═══ Dataset entries

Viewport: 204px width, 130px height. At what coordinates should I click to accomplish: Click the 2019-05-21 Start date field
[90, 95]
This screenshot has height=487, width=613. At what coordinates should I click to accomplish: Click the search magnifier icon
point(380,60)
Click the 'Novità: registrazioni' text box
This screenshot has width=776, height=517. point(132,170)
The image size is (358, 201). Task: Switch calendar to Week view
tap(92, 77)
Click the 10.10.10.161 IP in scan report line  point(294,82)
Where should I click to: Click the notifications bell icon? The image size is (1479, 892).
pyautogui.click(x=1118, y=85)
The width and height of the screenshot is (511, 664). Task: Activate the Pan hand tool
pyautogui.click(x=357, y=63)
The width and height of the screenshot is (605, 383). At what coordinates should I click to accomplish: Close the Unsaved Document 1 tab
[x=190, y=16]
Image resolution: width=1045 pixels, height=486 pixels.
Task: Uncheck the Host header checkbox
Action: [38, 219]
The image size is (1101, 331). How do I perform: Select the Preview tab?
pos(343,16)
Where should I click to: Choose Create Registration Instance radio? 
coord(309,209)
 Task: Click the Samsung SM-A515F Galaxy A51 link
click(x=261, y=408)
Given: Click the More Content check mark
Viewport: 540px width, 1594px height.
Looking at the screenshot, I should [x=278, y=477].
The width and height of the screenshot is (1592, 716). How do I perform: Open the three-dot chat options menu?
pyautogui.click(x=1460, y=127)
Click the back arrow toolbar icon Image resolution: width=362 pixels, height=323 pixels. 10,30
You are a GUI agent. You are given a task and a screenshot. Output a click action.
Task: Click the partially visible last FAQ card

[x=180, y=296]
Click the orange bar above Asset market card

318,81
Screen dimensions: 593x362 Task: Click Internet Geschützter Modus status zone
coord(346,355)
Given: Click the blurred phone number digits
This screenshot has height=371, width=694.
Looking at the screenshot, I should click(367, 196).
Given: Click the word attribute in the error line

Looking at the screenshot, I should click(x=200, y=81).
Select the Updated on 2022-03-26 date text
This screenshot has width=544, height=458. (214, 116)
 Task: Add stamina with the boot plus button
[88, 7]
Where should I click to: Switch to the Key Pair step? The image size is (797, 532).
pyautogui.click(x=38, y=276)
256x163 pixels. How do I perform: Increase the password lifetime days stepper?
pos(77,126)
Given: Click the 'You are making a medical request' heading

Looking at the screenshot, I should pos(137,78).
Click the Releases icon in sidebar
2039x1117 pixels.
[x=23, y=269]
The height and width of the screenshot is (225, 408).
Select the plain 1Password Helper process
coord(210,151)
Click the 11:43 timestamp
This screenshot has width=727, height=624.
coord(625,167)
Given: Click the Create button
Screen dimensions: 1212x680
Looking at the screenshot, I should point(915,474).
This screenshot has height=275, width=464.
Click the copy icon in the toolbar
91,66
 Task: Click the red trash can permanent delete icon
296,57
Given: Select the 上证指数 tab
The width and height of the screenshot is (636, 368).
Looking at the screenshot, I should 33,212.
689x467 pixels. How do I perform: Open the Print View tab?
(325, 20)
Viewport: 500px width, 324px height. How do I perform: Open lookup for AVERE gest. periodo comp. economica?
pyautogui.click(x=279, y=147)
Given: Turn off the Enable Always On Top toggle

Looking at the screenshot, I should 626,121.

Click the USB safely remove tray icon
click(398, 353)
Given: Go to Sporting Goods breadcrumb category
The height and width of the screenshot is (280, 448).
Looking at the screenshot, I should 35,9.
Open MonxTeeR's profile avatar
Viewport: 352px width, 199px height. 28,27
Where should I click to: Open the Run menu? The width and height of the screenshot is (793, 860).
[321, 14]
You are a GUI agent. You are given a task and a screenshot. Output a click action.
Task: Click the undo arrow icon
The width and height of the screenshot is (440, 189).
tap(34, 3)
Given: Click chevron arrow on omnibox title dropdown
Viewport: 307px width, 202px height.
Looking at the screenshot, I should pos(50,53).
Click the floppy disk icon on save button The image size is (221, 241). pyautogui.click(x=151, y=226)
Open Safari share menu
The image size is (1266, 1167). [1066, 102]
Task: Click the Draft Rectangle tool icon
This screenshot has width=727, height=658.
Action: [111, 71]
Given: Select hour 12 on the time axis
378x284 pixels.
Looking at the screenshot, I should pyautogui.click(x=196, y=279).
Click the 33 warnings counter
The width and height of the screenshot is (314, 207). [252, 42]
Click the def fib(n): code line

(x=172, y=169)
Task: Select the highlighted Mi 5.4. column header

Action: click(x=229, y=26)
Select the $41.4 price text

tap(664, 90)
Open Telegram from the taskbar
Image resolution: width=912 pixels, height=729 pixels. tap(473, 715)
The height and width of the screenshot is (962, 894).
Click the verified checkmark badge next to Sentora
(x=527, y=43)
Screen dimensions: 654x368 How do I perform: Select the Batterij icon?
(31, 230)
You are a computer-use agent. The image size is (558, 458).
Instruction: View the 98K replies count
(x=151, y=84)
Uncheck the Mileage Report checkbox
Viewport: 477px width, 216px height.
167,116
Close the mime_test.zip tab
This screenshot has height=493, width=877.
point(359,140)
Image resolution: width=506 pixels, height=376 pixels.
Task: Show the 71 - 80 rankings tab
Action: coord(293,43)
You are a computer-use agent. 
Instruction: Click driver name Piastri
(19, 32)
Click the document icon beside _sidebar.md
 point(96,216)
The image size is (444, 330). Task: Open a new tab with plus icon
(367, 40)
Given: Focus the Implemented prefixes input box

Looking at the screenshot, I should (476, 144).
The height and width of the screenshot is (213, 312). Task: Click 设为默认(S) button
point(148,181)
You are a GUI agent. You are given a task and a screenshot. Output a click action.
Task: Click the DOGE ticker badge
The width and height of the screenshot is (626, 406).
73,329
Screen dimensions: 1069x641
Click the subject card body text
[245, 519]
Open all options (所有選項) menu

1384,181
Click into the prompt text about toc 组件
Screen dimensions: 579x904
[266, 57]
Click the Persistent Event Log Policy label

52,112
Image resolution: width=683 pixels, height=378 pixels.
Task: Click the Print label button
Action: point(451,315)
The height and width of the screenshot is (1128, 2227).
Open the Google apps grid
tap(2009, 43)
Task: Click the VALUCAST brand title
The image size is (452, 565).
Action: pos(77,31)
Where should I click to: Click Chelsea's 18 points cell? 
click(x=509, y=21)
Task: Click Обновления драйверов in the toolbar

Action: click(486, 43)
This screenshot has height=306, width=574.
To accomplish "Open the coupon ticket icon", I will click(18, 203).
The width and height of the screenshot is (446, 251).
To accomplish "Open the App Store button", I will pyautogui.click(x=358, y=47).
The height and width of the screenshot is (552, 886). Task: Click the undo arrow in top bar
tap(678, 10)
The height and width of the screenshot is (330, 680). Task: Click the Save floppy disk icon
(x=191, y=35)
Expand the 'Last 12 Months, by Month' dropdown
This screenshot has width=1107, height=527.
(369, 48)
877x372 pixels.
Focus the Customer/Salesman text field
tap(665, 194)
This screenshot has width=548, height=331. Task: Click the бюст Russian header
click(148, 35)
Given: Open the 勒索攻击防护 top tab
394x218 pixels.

══════

§ **Work instruction**
Copy out each line above, character for character.

§ **Answer box**
Viewport: 204px width, 130px height. At what coordinates should I click to accomplish: Click the 2019-05-21 Start date field
[90, 95]
This screenshot has height=487, width=613. At what coordinates should I click to accomplish: Click the search magnifier icon
point(380,60)
Click the 'Novità: registrazioni' text box
This screenshot has width=776, height=517. point(132,170)
The image size is (358, 201). Task: Switch calendar to Week view
tap(92, 77)
Click the 10.10.10.161 IP in scan report line  point(294,82)
Where should I click to: Click the notifications bell icon? The image size is (1479, 892).
pyautogui.click(x=1118, y=85)
The width and height of the screenshot is (511, 664). Task: Activate the Pan hand tool
pyautogui.click(x=357, y=63)
The width and height of the screenshot is (605, 383). At what coordinates should I click to accomplish: Close the Unsaved Document 1 tab
[x=190, y=16]
Image resolution: width=1045 pixels, height=486 pixels.
Task: Uncheck the Host header checkbox
Action: [38, 219]
The image size is (1101, 331). How do I perform: Select the Preview tab?
pos(343,16)
Where should I click to: Choose Create Registration Instance radio? 
coord(309,209)
 Task: Click the Samsung SM-A515F Galaxy A51 link
click(x=261, y=408)
Given: Click the More Content check mark
Viewport: 540px width, 1594px height.
Looking at the screenshot, I should [x=278, y=477].
The width and height of the screenshot is (1592, 716). How do I perform: Open the three-dot chat options menu?
pyautogui.click(x=1460, y=127)
Click the back arrow toolbar icon Image resolution: width=362 pixels, height=323 pixels. 10,30
You are a GUI agent. You are given a task and a screenshot. Output a click action.
Task: Click the partially visible last FAQ card

[x=180, y=296]
Click the orange bar above Asset market card

318,81
Screen dimensions: 593x362 Task: Click Internet Geschützter Modus status zone
coord(346,355)
Given: Click the blurred phone number digits
This screenshot has height=371, width=694.
Looking at the screenshot, I should click(367, 196).
Given: Click the word attribute in the error line

Looking at the screenshot, I should click(x=200, y=81).
Select the Updated on 2022-03-26 date text
This screenshot has width=544, height=458. (214, 116)
 Task: Add stamina with the boot plus button
[88, 7]
Where should I click to: Switch to the Key Pair step? The image size is (797, 532).
pyautogui.click(x=38, y=276)
256x163 pixels. How do I perform: Increase the password lifetime days stepper?
pos(77,126)
Given: Click the 'You are making a medical request' heading

Looking at the screenshot, I should pos(137,78).
Click the Releases icon in sidebar
2039x1117 pixels.
[x=23, y=269]
The height and width of the screenshot is (225, 408).
Select the plain 1Password Helper process
coord(210,151)
Click the 11:43 timestamp
This screenshot has width=727, height=624.
coord(625,167)
Given: Click the Create button
Screen dimensions: 1212x680
Looking at the screenshot, I should point(915,474).
This screenshot has height=275, width=464.
Click the copy icon in the toolbar
91,66
 Task: Click the red trash can permanent delete icon
296,57
Given: Select the 上证指数 tab
The width and height of the screenshot is (636, 368).
Looking at the screenshot, I should 33,212.
689x467 pixels. How do I perform: Open the Print View tab?
(325, 20)
Viewport: 500px width, 324px height. How do I perform: Open lookup for AVERE gest. periodo comp. economica?
pyautogui.click(x=279, y=147)
Given: Turn off the Enable Always On Top toggle

Looking at the screenshot, I should 626,121.

Click the USB safely remove tray icon
click(398, 353)
Given: Go to Sporting Goods breadcrumb category
The height and width of the screenshot is (280, 448).
Looking at the screenshot, I should 35,9.
Open MonxTeeR's profile avatar
Viewport: 352px width, 199px height. 28,27
Where should I click to: Open the Run menu? The width and height of the screenshot is (793, 860).
[321, 14]
You are a GUI agent. You are given a task and a screenshot. Output a click action.
Task: Click the undo arrow icon
The width and height of the screenshot is (440, 189).
tap(34, 3)
Given: Click chevron arrow on omnibox title dropdown
Viewport: 307px width, 202px height.
Looking at the screenshot, I should pos(50,53).
Click the floppy disk icon on save button The image size is (221, 241). pyautogui.click(x=151, y=226)
Open Safari share menu
The image size is (1266, 1167). [1066, 102]
Task: Click the Draft Rectangle tool icon
This screenshot has width=727, height=658.
Action: [111, 71]
Given: Select hour 12 on the time axis
378x284 pixels.
Looking at the screenshot, I should pyautogui.click(x=196, y=279).
Click the 33 warnings counter
The width and height of the screenshot is (314, 207). [252, 42]
Click the def fib(n): code line

(x=172, y=169)
Task: Select the highlighted Mi 5.4. column header

Action: click(x=229, y=26)
Select the $41.4 price text

tap(664, 90)
Open Telegram from the taskbar
Image resolution: width=912 pixels, height=729 pixels. tap(473, 715)
The height and width of the screenshot is (962, 894).
Click the verified checkmark badge next to Sentora
(x=527, y=43)
Screen dimensions: 654x368 How do I perform: Select the Batterij icon?
(31, 230)
You are a computer-use agent. The image size is (558, 458).
Instruction: View the 98K replies count
(x=151, y=84)
Uncheck the Mileage Report checkbox
Viewport: 477px width, 216px height.
167,116
Close the mime_test.zip tab
This screenshot has height=493, width=877.
point(359,140)
Image resolution: width=506 pixels, height=376 pixels.
Task: Show the 71 - 80 rankings tab
Action: coord(293,43)
You are a computer-use agent. 
Instruction: Click driver name Piastri
(19, 32)
Click the document icon beside _sidebar.md
 point(96,216)
The image size is (444, 330). Task: Open a new tab with plus icon
(367, 40)
Given: Focus the Implemented prefixes input box

Looking at the screenshot, I should (476, 144).
The height and width of the screenshot is (213, 312). Task: Click 设为默认(S) button
point(148,181)
You are a GUI agent. You are given a task and a screenshot. Output a click action.
Task: Click the DOGE ticker badge
The width and height of the screenshot is (626, 406).
73,329
Screen dimensions: 1069x641
Click the subject card body text
[245, 519]
Open all options (所有選項) menu

1384,181
Click into the prompt text about toc 组件
Screen dimensions: 579x904
[266, 57]
Click the Persistent Event Log Policy label

52,112
Image resolution: width=683 pixels, height=378 pixels.
Task: Click the Print label button
Action: point(451,315)
The height and width of the screenshot is (1128, 2227).
Open the Google apps grid
tap(2009, 43)
Task: Click the VALUCAST brand title
The image size is (452, 565).
Action: pos(77,31)
Where should I click to: Click Chelsea's 18 points cell? 
click(x=509, y=21)
Task: Click Обновления драйверов in the toolbar

Action: click(486, 43)
This screenshot has height=306, width=574.
To accomplish "Open the coupon ticket icon", I will click(18, 203).
The width and height of the screenshot is (446, 251).
To accomplish "Open the App Store button", I will pyautogui.click(x=358, y=47).
The height and width of the screenshot is (552, 886). Task: Click the undo arrow in top bar
tap(678, 10)
The height and width of the screenshot is (330, 680). Task: Click the Save floppy disk icon
(x=191, y=35)
Expand the 'Last 12 Months, by Month' dropdown
This screenshot has width=1107, height=527.
(369, 48)
877x372 pixels.
Focus the Customer/Salesman text field
tap(665, 194)
This screenshot has width=548, height=331. Task: Click the бюст Russian header
click(148, 35)
Given: Open the 勒索攻击防护 top tab
394x218 pixels.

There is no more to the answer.